Rarity in George Eliot

The Stamp of Rarity: Ancestrality and Extinction in Daniel Deronda

by JULIÁN JIMÉNEZ HEFFERNAN

The essay begins:

In chapter 40 of George Eliot’s Daniel Deronda we learn that the title character’s “more exquisite” quality lies in his “keenly perceptive sympathetic emotiveness,” his “profound sensibility to a cry from the depths of another.” Earlier on, Deronda is said to have “the stamp of rarity in a subdued fervor of sympathy, an activity of imagination on behalf of others” (178). This is not a casual trope. Deronda is extolled for being “receptive instead of superciliously prejudging,” and “receptiveness” is described as “a rare and massive power” (492). The terms rare and rarity recur in the novel, denoting what is very uncommon or unusually fine. As a modifier, rare is almost invariably paired with the nouns of Jewish singularity—moral “receptiveness” (496), vocal-physiognomic “perfection,” verbal “quality” (809), and “visionary excitement” (513). By the time Gwendolen realizes that her feelings have turned Daniel “into a sort of trust less rare than the fidelity that guards it” (430), the suggestion that moral redemption presupposes rarity is simply overbearing. The rationale of the polysemy is catachrestic because scarcity connotes value. The rare item is precious because its limited currency eludes the wider circulation of commodified objects and persons in liberal-capitalist society:

To save an unhappy Jewess from drowning herself, would not have seemed a startling variation among police reports; but to discover in her so rare a creature as Mirah, was an exceptional event which might well bring exceptional consequences. (378; emphasis mine)

> **Material**
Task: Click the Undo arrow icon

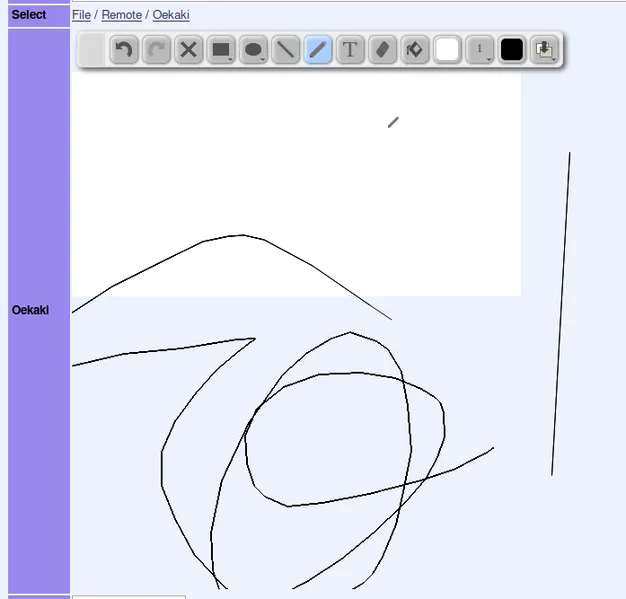Action: (x=124, y=50)
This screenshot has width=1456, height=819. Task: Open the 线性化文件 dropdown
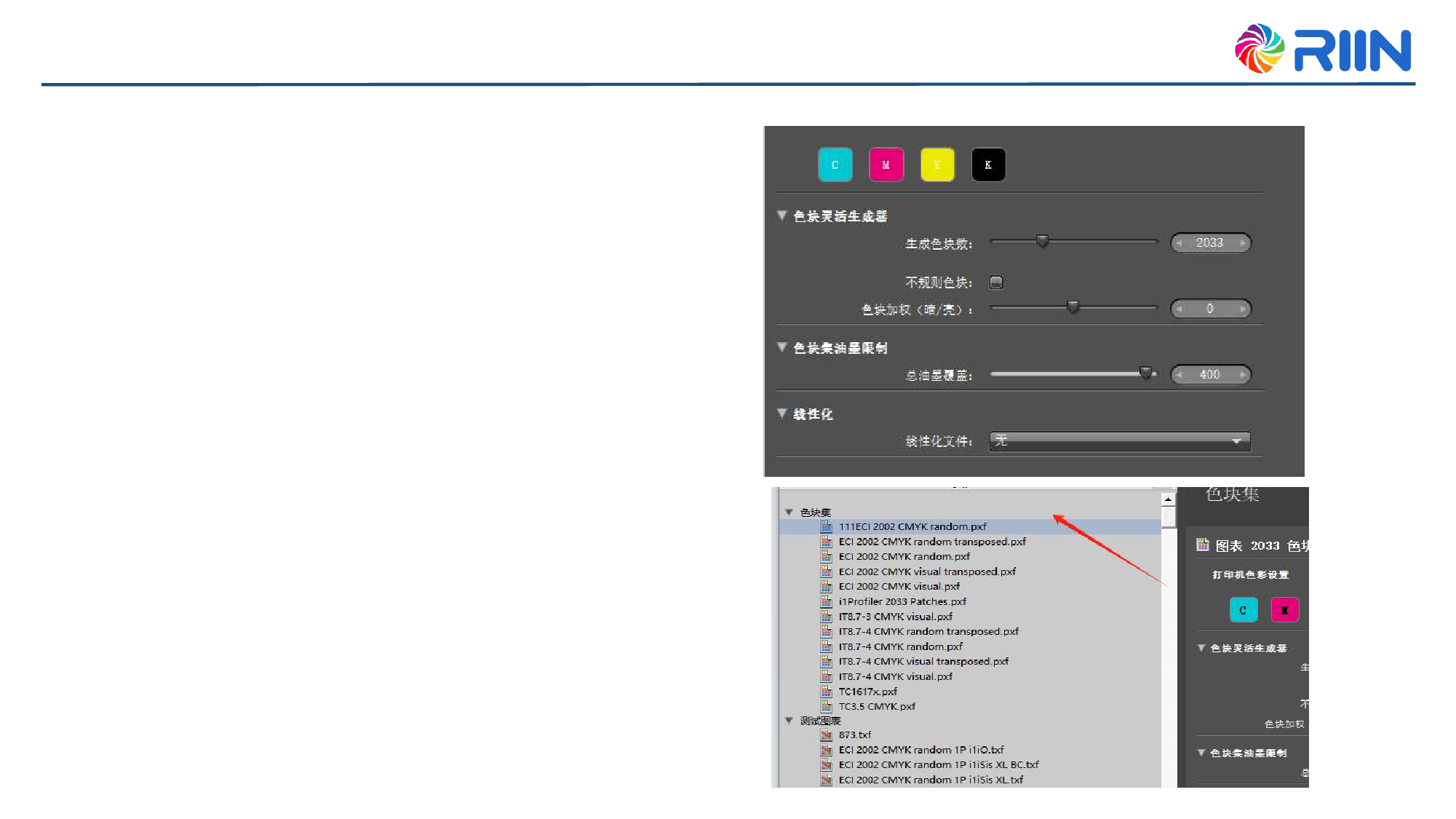point(1119,441)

> **Set tasks**
1: Reproduce the passage from the Daniel Deronda essay, starting with "To save an unhappy" and going on through "(378; emphasis mine)".
2: In the Daniel Deronda essay, what is "receptiveness" described as?

> **Full solutions**
1:
To save an unhappy Jewess from drowning herself, would not have seemed a startling variation among police reports; but to discover in her so rare a creature as Mirah, was an exceptional event which might well bring exceptional consequences. (378; emphasis mine)

2: A rare and massive power.